In Asia, total government spending is expected to exceed $1.5 billion this year, much of it in partnerships between Japan and other countries. As with the others, Taiwan has formed a national initiative to concentrate its efforts in on basic and applied research for the next several years.

The Taiwanese regard the initiative as necessary in the face of China's increasing competition - much of it from Taiwan's own manufacturers who have moved production facilities to the mainland - in high-tech manufacturing. Along with information technology and biotechnology, Taiwan has designated nanotechnology as the three industries that they will focus on.

In addition, established companies such as Delta, TSMC, Sunplus, Ambit, Macronix and others are pouring money into research and development in IT. "There is far more happening in Taiwan, despite the recession, than in the rest of industrial Asia," Peyman says.

This emphasis on R&D is allowing Taiwan to move up the value-added curve. As product cycles become ever shorter, this allows for speed to market and a constant flow of new products that is essential for industrial survival.

Taiwan's dynamic new industries have largely helped the government to weather its financial problems. William Overholt writes: "Because Taiwan initially was in so much better shape [than Japan], Japanese-style policies have not led to Japanese-style stagnation and risk of fiscal collapse."

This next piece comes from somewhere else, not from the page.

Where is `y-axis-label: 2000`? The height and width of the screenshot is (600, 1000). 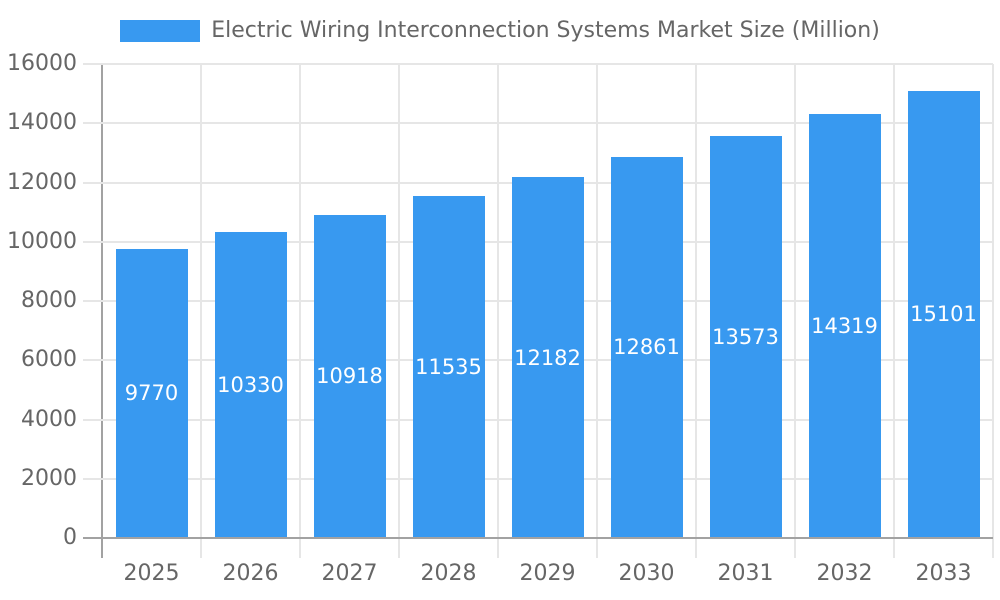
y-axis-label: 2000 is located at coordinates (49, 478).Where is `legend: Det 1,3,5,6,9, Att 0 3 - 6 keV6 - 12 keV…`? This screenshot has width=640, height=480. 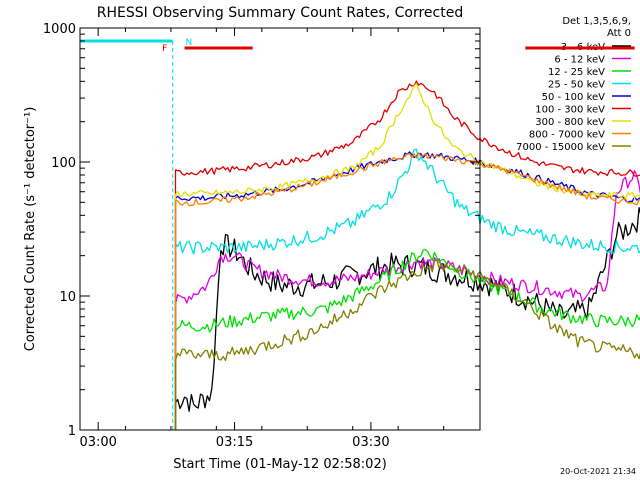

Unlike Japan, there is little domestic debt, and foreign reserves are huge. Unlike Japan even more, "its manufacturing sector unprotected, uncartelized, internationally competitive", Overholt says. Its most competitive companies get most of their funding from the equity markets rather than from the sclerotic banks.

If anything, according to Overholt, if Taiwan's high-tech companies had been able to move smoothly to the mainland, as Hong Kong's did, the island would be in much better shape today.